We’ve changed the names of all three of our rescue dogs on adoption, at ages of 7 months to 2 years. The new names were nothing similar to the old ones, and none of the dogs had any problem figuring out their new name.

Nope, my aunt and other relatives had them when I was a little kid and they spoke nothing but Spanish in the home. They are still hyper little attention seekers even with spainish speaking owners.

Wow, I had no idea that name-changing dogs was common. Nor did I realize how easily dogs apparently adapt to their new name.

Thanks for the edjukation.

mmm

We adopted a Cavalier King Charles spaniel from a shelter when she was 6.

Her previous name was Duchess of Malfi. We renamed her Portia.

She adapted readily.

She probably thinks it’s really cool to be named after a sports car.

Any age.

With shelter dogs, a good portion of them will have been given their names at the shelter anyway, rather than having had it their whole lives. And, considering that the people who name shelter animals name several a day, they used up “Luna” and “Apollo” long ago and now they’re naming the dogs “Beverly” and “Count Chocula.”

And if it’s a dog who is inclined to learn their name, they’ll learn another name. If it’s a dog who isn’t, they didn’t know the old one anyway.

You can, if you like, use both names for a while- “Buddy-Horatio” or whatever- and then eventually drop the “Buddy” and hope that he gets that he’s supposed to come when he hears “Horatio.”

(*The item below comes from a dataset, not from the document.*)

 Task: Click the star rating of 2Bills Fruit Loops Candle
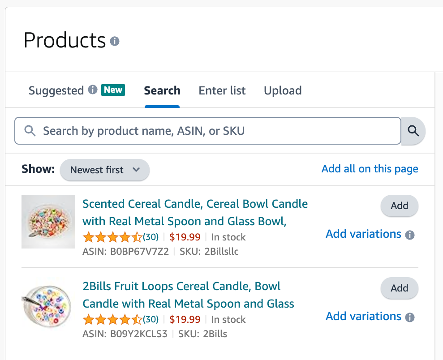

Or give them a new name that sounds somewhat similar. That’s what I did with my dog (who was 11-12 when I got her). She did respond to her name and not just the tone and I knew she’d had the name most of her life, but I didn’t think it quite suited her and there were other dogs with the same name all over the place. So I changed it to something that sounded similar enough that I don’t think she even noticed the change.

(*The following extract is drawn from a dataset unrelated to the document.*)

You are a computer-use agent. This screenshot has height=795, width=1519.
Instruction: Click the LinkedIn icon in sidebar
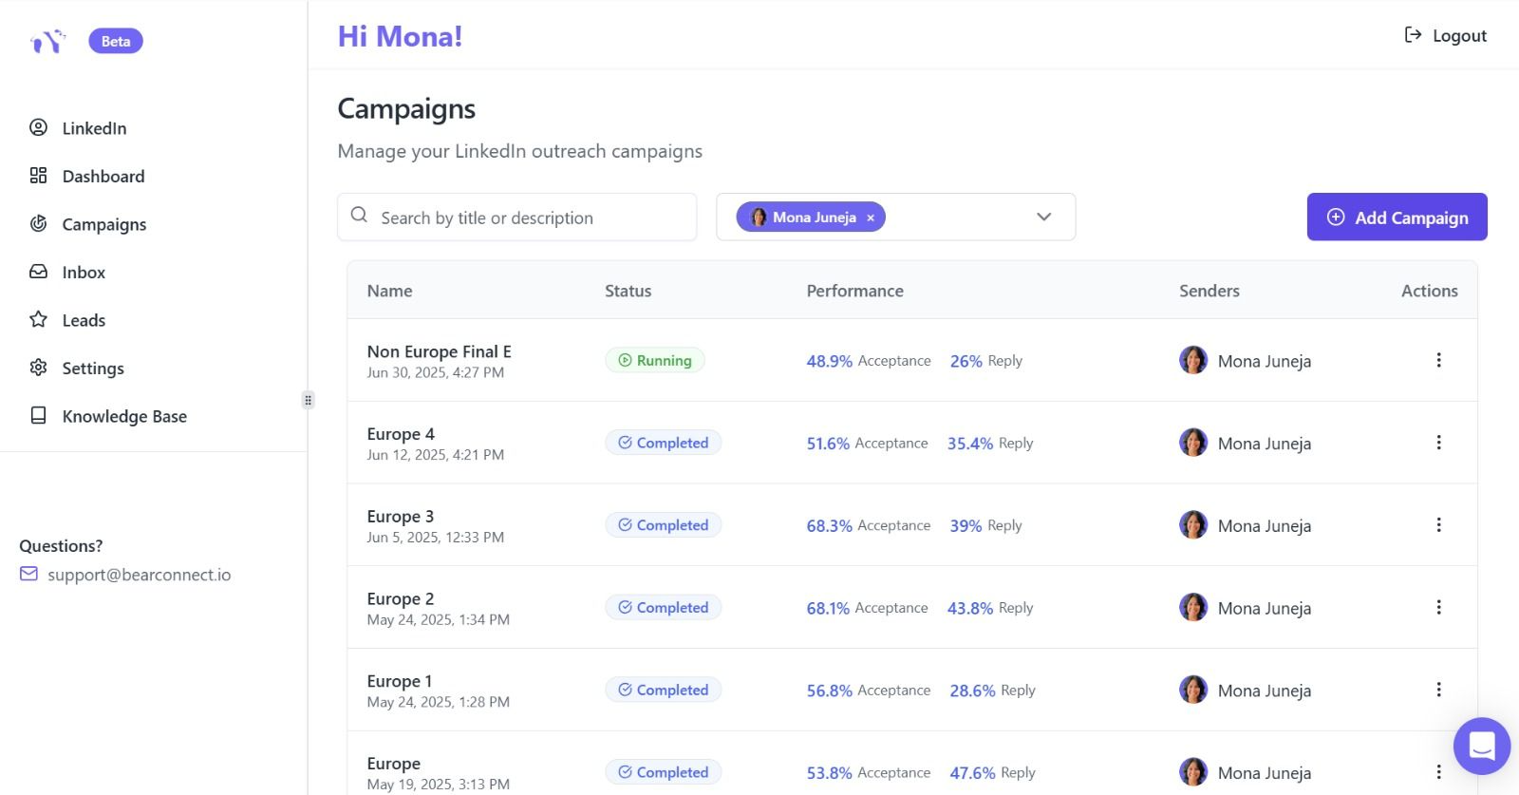(x=38, y=127)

When I’ve fostered dogs, too, I always saw the name as a gift you give them. A sign of a new life. Sure, maybe you were “Li’l Bit” But Li’l Bit was a dog who lived under a porch and ate out of the garbage and had infected ears and zillions of fleas. Now you’re “Cora,” a dog who gets to learn tricks and go for walks and have toys and sleep on a soft bed and who is loved and will be cherished for the rest of your life.